== Exercise ==
Copy, word for word, the line containing "How do I perform: Go" and each line that follows it in the entries below; pictures do not belong in the copy.

== Source data ==
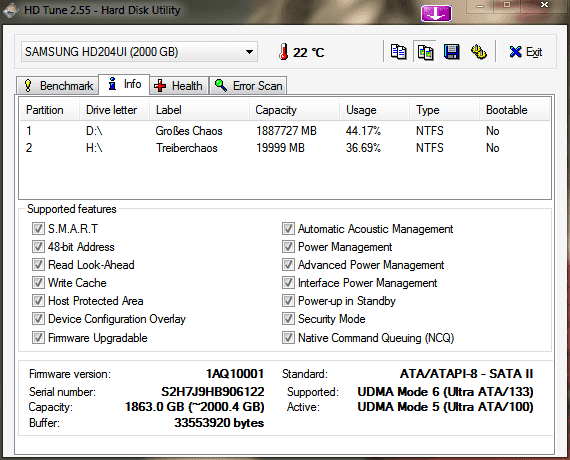The image size is (570, 460).
Task: Click the thermometer temperature icon
Action: click(284, 52)
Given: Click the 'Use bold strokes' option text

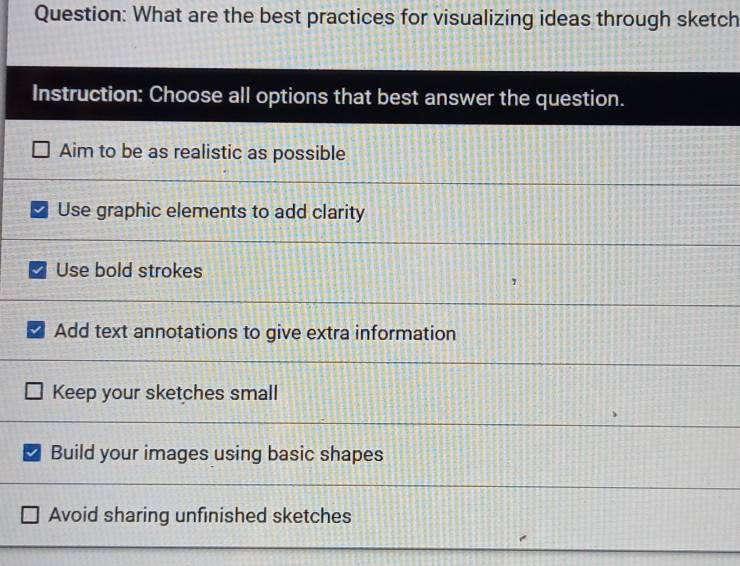Looking at the screenshot, I should [129, 271].
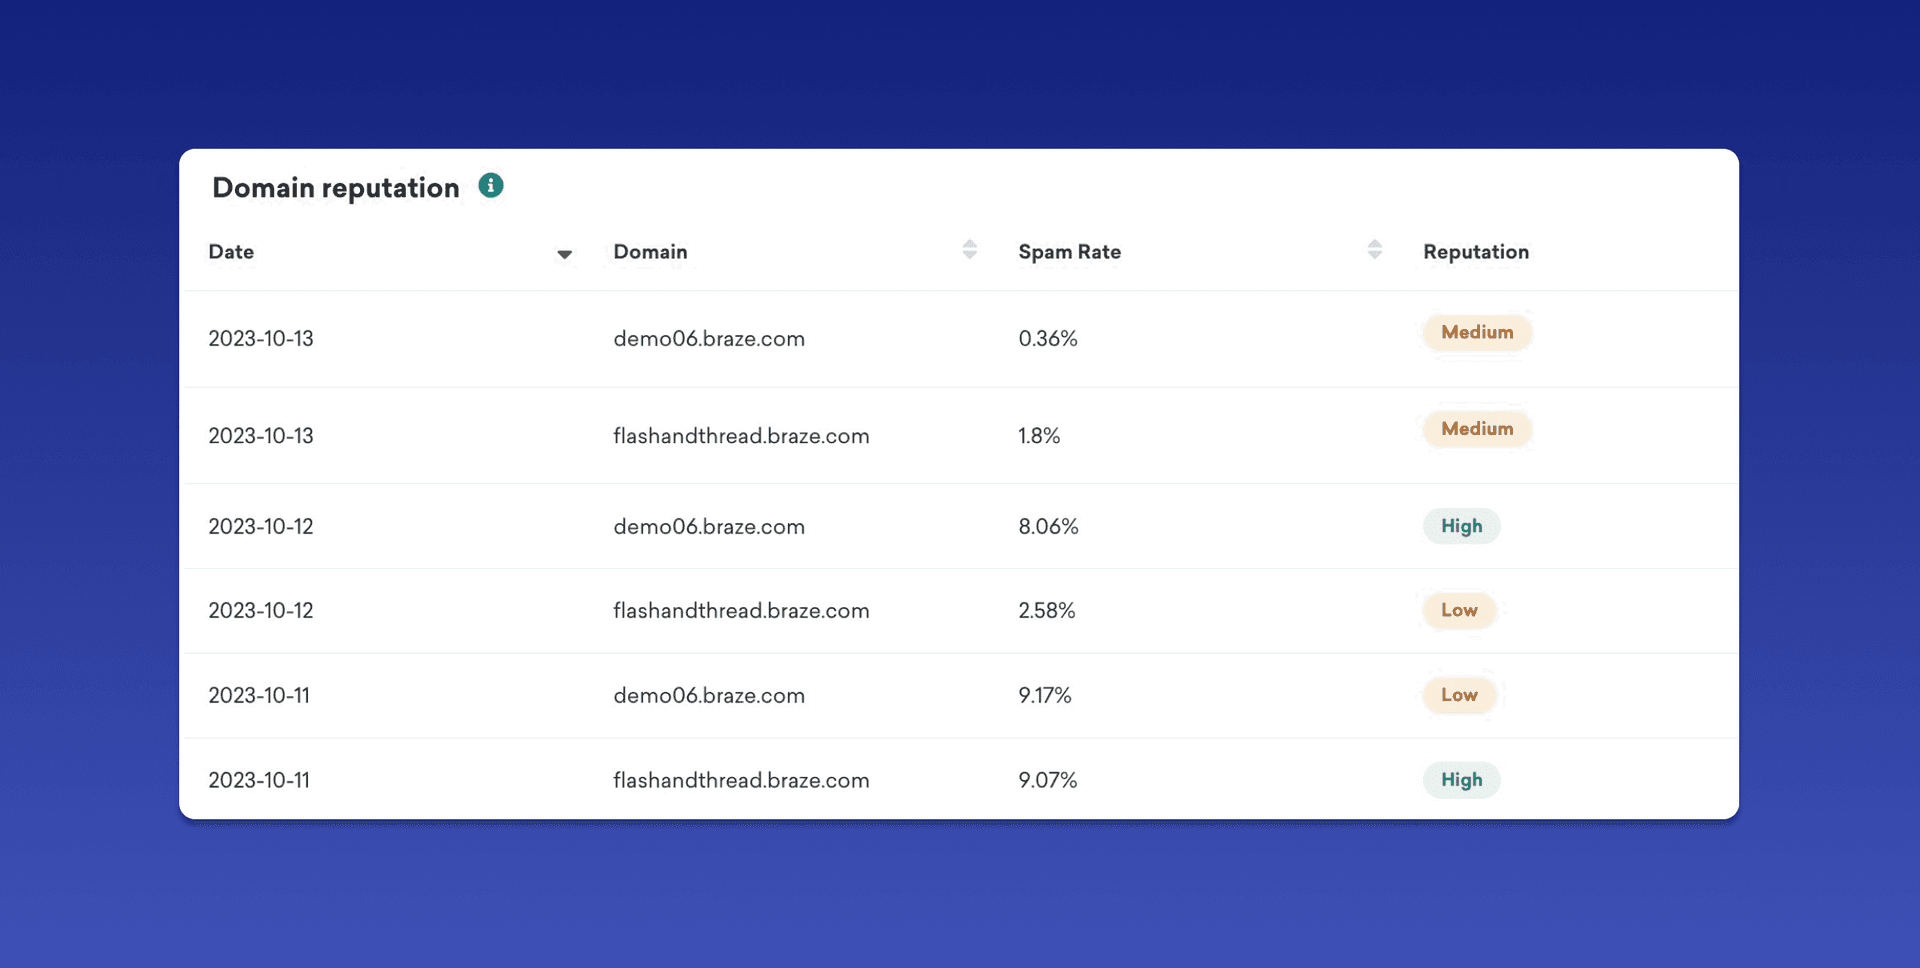The image size is (1920, 968).
Task: Click the Date column header
Action: point(231,252)
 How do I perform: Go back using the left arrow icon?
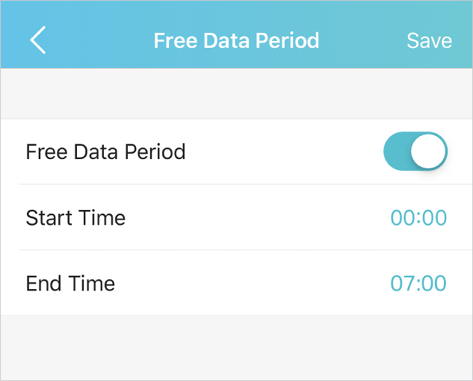[38, 40]
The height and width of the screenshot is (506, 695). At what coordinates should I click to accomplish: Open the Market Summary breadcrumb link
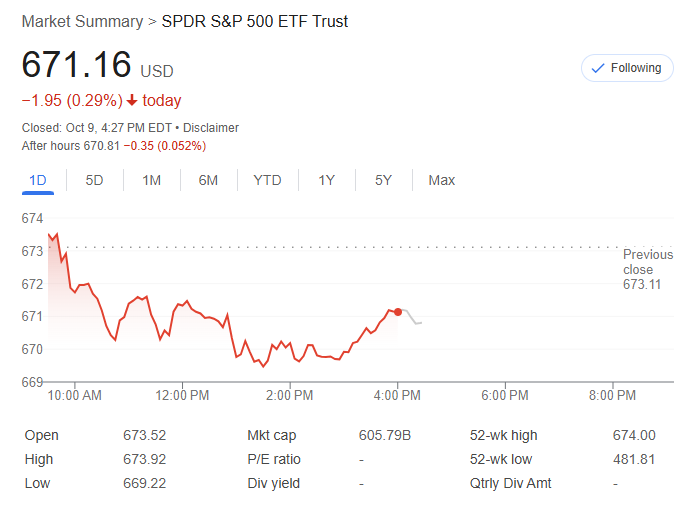click(x=81, y=21)
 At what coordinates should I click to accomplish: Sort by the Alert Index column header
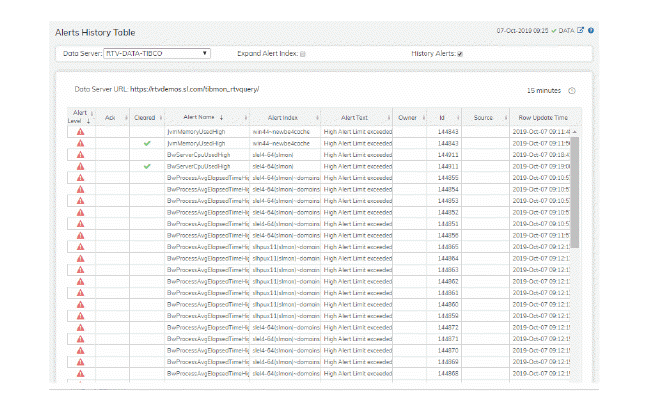[x=283, y=118]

== Final answer ==
 How do I perform: Go back using the left arrow icon?
[38, 40]
The height and width of the screenshot is (506, 695). At what coordinates should I click to accomplish: Open the Market Summary breadcrumb link
click(x=81, y=21)
 At what coordinates should I click to accomplish: Sort by the Alert Index column header
[x=283, y=118]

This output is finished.